TASK ITEM ->
An exact copy is needed of the lines from the one that contains "Instruction: View Associated" through the final line of the data below, with pictures left out.
DATA SHOWN Start Marker
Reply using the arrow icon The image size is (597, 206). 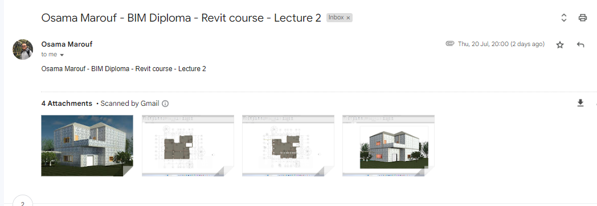click(580, 45)
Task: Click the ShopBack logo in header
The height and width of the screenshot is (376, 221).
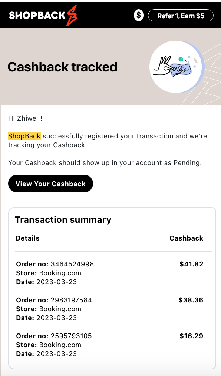Action: coord(43,15)
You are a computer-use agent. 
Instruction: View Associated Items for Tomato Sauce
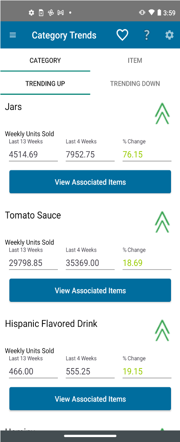[x=90, y=290]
DATA SHOWN End Marker
EXPECTED ANSWER ->
Instruction: View Associated Items for Tomato Sauce
[x=90, y=290]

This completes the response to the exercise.